### DIRECTIONS
Copy the records below word for word. Stop after the line that contains "Moving to Spain (423, 938)".

.....

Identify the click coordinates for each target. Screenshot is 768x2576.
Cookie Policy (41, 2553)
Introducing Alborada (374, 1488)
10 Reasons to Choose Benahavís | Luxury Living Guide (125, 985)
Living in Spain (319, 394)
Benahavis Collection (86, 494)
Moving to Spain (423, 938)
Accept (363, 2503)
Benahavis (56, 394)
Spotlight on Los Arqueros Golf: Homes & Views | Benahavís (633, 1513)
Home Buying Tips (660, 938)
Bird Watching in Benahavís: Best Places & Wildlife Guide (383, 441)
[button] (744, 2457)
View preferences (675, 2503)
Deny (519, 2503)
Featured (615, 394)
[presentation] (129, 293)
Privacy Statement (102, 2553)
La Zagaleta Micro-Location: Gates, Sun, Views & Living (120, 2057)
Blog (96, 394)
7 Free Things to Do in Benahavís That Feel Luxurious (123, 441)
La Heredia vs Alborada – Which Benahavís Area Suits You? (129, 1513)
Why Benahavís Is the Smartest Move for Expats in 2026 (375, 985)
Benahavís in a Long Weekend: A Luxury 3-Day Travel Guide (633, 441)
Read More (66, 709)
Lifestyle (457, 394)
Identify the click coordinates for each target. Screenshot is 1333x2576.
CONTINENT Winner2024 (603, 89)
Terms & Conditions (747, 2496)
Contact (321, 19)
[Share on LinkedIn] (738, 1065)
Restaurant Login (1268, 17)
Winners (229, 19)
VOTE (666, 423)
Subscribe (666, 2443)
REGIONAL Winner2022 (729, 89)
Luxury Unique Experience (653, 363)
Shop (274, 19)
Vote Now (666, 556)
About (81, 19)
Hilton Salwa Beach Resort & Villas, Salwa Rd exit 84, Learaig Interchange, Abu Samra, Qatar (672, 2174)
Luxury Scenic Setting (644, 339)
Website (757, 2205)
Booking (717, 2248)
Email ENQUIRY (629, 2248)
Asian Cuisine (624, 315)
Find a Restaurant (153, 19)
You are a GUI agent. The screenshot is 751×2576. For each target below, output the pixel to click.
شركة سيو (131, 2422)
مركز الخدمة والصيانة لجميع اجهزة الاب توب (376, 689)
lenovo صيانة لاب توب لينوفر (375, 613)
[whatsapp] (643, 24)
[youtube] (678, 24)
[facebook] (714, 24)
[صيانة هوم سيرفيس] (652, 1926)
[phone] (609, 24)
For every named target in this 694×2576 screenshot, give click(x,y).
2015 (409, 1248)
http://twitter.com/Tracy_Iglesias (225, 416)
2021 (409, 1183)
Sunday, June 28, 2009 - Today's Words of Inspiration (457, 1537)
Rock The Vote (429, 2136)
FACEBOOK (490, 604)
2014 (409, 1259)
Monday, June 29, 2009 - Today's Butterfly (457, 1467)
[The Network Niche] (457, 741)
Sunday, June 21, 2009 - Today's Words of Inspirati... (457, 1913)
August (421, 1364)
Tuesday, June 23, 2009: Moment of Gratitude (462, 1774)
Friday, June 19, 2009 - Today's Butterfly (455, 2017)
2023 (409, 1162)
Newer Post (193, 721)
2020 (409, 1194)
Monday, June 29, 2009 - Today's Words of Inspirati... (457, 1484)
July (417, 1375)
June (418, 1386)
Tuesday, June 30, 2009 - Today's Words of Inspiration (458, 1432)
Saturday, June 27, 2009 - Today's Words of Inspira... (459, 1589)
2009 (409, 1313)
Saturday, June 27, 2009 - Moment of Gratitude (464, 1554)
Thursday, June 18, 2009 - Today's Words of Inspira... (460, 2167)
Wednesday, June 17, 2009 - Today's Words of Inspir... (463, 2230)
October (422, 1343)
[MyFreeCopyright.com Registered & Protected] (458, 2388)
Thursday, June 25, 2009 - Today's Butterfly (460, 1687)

.....

### WRITTEN REPLY
Identify the click coordinates for each target. Screenshot is 768x2576.
Cookie Policy (41, 2553)
Introducing Alborada (374, 1488)
10 Reasons to Choose Benahavís | Luxury Living Guide (125, 985)
Living in Spain (319, 394)
Benahavis Collection (86, 494)
Moving to Spain (423, 938)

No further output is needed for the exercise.